Probiotics are good bacteria that have been proven to be an important factor in staying healthy.

‌‌‌‌Why Are Probiotics so Popular? 

Traditional and indigenous cultures use many fermented products that encourage a healthy bacterial balance or microbiome.

As research discovered that some bacteria were pathogenic, or caused disease, it was thought that all bacteria should be eradicated. Antibiotics are undoubtedly a very important medical treatment that has saved many lives. However, they are often used too frequently to the detriment of our delicately balanced microbiome.

The last few decades have seen more focused research on good and bad bacteria, and which good ones we can use to maintain our health. Probiotics are good bacteria that are a key part of our gut microbiome. Now, there is a paradigm shift in medicine toward a proper balance of bacteria that are an extremely important part of our lives. 

‌‌‌‌What Foods Are Good Sources of Probiotics?

Most of the time we think of probiotics as a supplement to take in pill form; however, they are in many healthy foods, and there are several ways to get probiotics into our bodies. Fresh, whole, unprocessed foods often contain beneficial bacteria without any special preparation. 

Kombucha is a trendy fermented tea drink you can find at grocery stores or make at home with a starter culture. You can also take kombucha probiotics in a capsule. 

Other common probiotic foods include yogurt, apple cider vinegar (ACV), nattomiso, tempeh, and kefir. It can be easy to make your own fermented probiotic products with yogurt starters, kefir starters, or sourdough starters. 

Fermented cabbage is a popular item in many cultures, known as sauerkraut or kimchi. No starter is necessary to make sauerkraut, and it’s easy!

Homemade Sauerkraut Recipe

Ingredients:

  • 1 Fresh cabbage, shredded and core removed
  • 1 ½ - 2 tsp salt per pound of fresh shredded cabbage

Instructions:

  1. Mix salt and cabbage in a large bowl and massage for a few minutes until it makes its own juice.
  2. Put in a glass jar with all cabbage submerged in juice, using a weight if necessary.
  3. Store at room temperature in a sealed glass jar for 1-4 weeks, then refrigerate. Enjoy a few tablespoons per day on a salad or by itself!

‌‌‌‌What are Prebiotics?

Prebiotics are food for probiotics and are usually fiber from plant foods that is indigestible to humans. You can take prebiotics as a fiber supplement, or simply eat a diet full of healthy fiber. 

‌‌‌‌What are the Benefits of Probiotics for the Immune System? 

Probiotics have become a popular and effective therapy to support the function of the immune system.
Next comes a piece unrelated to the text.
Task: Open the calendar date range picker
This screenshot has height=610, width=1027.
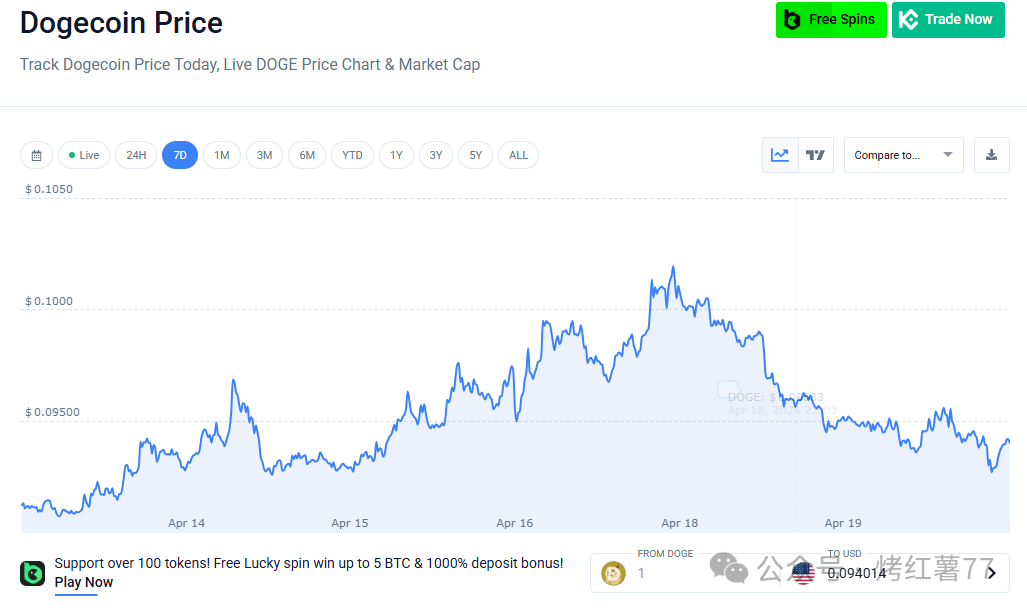Action: [36, 155]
The intestines play a large part in our immune systems, which is why gut health is so important for our general health and immunity. Poor diversity in the ecosystems that are our microbiomes can be the cause of not only digestive disease, but skin issues, frequent colds, autoimmune disease, and other chronic and acute infections.

The common term for an unhealthy microbiome is dysbiosis. The composition of our intestinal flora changes over time and depending on our diets and geographical location. Fungal infections can also be a result of dysbiosis. Probiotic supplementation has been associated with overall good health maintenance. 
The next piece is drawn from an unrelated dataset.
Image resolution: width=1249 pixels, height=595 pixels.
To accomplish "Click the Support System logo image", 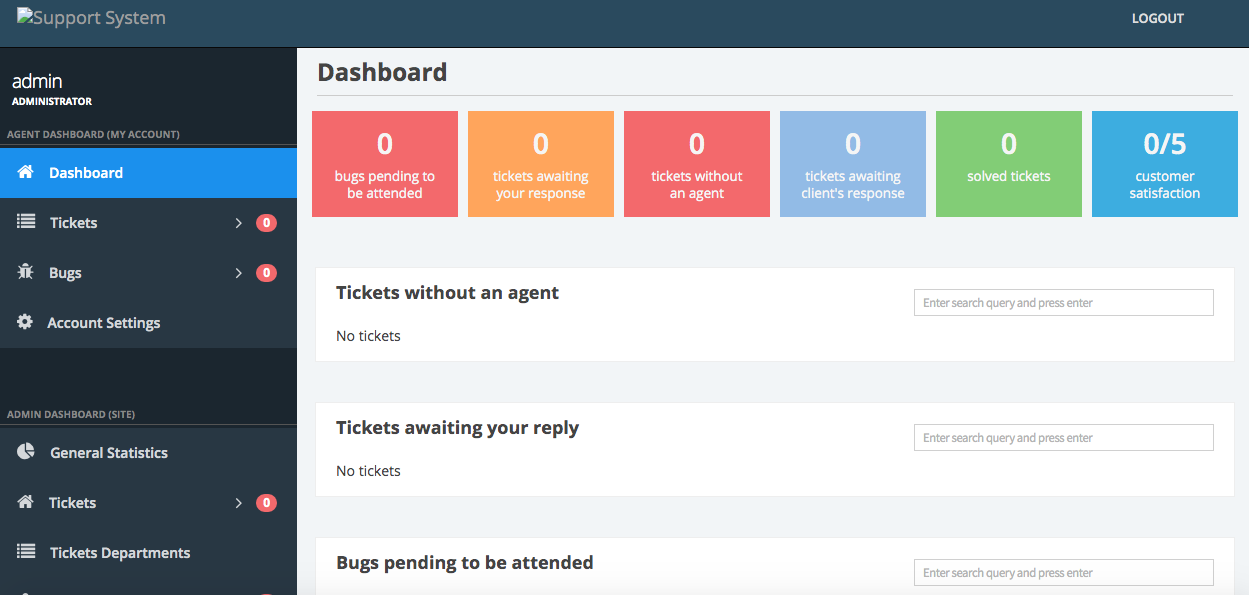I will pos(91,18).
‌‌‌‌6 Health Benefits of Probiotics

Digestive Issues

A 2012 meta-analysis found that probiotics can be helpful for a wide range of gastrointestinal infections and disorders. Probiotics help the functioning of the intestinal lining, which may enhance the ability to fight off infections that cause unpleasant digestive symptoms. There are many different strains of probiotics, and more research is needed to determine which strains, dosage, and frequency are best to combat each type of infection of microbiome dysfunction. Different types of probiotics may also work differently in different people.

Acute Seasonal Illness

Many studies in people of all ages have found that there may be a link between probiotic supplementation and minimizing the chances of seasonal colds, seasonal influenza, and other seasonal respiratory acute illness. People of all ages who take probiotics need fewer antibiotic prescriptions and miss fewer days of work or school.

Autoimmune Disease

It has been proposed that the rise of antibiotic use is related to the rise of many kinds of autoimmune diseases. Randomized controlled trials have found that probiotics may help ease discomfort associated with rheumatologic autoimmune diseases and autoimmune digestive disorders.
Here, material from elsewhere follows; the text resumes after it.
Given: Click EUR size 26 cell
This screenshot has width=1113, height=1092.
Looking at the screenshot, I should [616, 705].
A 2019 review of research found there may be an important beneficial link to probiotic supplementation and improved outcomes in the disease trajectory of systemic lupus erythematosus (SLE). Gut dysbiosis in SLE patients has been correlated to poorer outcomes, particularly when there were low levels of Lactobacillus and Bifidobacterium species. The article focused on rat research and made a lot of theoretical connections, but probiotic supplementation may help maintain a healthy heart and kidneys in patients with SLE. More research is needed to confirm this conclusion.

A 2018 article reviewed the research linking various autoimmune diseases, particularly autoimmune thyroiditis, to intestinal dysbiosis. A comprehensive look at improving intestinal health may benefit those with autoimmune thyroiditis. Seek out a licensed naturopathic doctor to help with an individualized plan for your overall wellness. 

Women’s Health

Frequent vaginal infections have been linked to an improper balance of bacteria in the vaginal tract, particularly low levels of Lactobacillus. Lactobacillus rhamnosus and Lactobacillus reuteri are two particular types of bacteria that have been found to have beneficial effects on both bladder and vaginal health. These good bacteria prevent both the bad bacteria and pathogenic fungi from causing disease by inhibiting their adhesion to the mucosa, or the lining of the vaginal tract. 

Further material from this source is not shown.